Danna Sundet, administrator of the archives and music library of the late John Mack, brought to our attention an interesting piece of ‘Tabuteauviana’:
I came across 94 pieces of cane wound together with the initials MT [Marcel Tabuteau] and JR [Joseph Robinson] in the John Mack Collection. When I asked Joe Robinson about the cane, he said:
“The kilo of tube cane from Maurice Deriaz that rescued my first evening with Marcel Tabuteau in March 1963 [see page 485 in the Storch biography] was shared with John Mack, along with some of the other tubes we collected from the time Tabuteau and I went cane hunting in the Var. The informal deal I had with John Mack was that if I procured cane from some of the growers whose names he gave me, he would prepare it and share it with me. But I was still was not making my own reeds, so I never received any of that cane gouged and shaped from JM. The 94 pieces only pre-gouged with Tabuteau’s and my initials must be from those tubes that were sent to John Mack in 1963!”

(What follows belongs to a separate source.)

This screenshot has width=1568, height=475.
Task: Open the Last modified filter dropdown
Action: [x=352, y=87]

After my inquiry, Joe sent the following additional information:
“Danna Sundet inquired last night about the 94 pieces of pre-gouged cane. My first thought was, could that have been the cane I received from Marcel Tabuteau for $25 in the fall of 1965 (for which there is a Customs receipt in a glass case in the Oboe Studio at the Curtis Institute). These pieces of cane [see below] had wondrous capabilities not entirely revealed by my eye-straining measurements soon after I received them.”

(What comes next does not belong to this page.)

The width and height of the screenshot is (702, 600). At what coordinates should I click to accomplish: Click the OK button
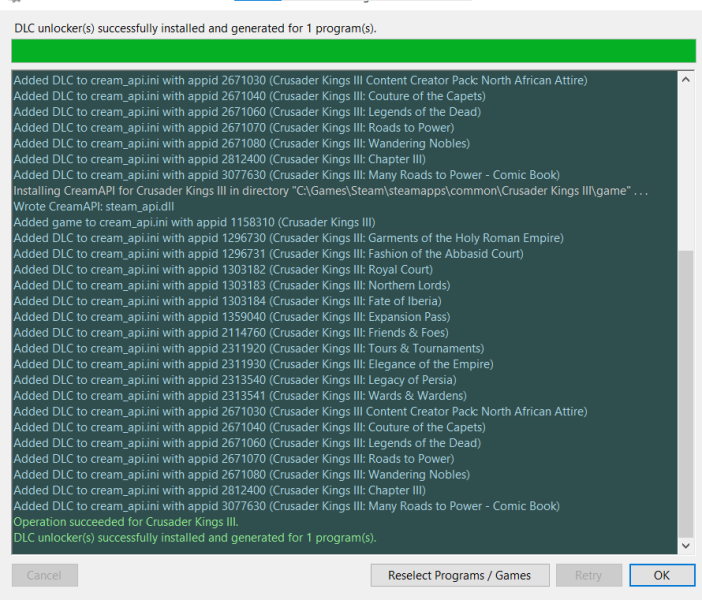661,575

“It remains the most extraordinary confirmation of Tabuteau’s claim: ‘The gouge is EVERYTHING!’ that John Mack interrupted my Barret etude mid-phrase in a lesson at Marlboro one morning to ask ‘Where did you get that gouge?!’”
“Reeds made from those pieces of cane appeared almost closed after clipping; but they grew full-sized openings as they were scraped, permitting a huge range of tonal possibility from creamy ppp to dramatic fff without ‘spreading.’ I continue to believe that the guide-to-cane diameter ratio forced the cane open during gouging in a way that avoided too-thin sides and caused them afterwards to curl toward the center.”

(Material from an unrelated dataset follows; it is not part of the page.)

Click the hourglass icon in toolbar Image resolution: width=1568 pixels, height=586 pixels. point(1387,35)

“[You are right that] Tabuteau disregarded proper pitch in his serenades to the French Alps; but I watched him scrape long-tip reeds and play on them almost immediately. His shaper in 1963 was wide and nearly parallel until its elegant and rather sudden descent to the top of the staple.”
“Danna, the 94 pieces of pre-gouged cane you asked about with Tabuteau’s and my initials marked on them are undoubtedly from 1963 and intended for me if I had needed them gouged and shaped.”
I will update this page if more information should be forthcoming. —D.S.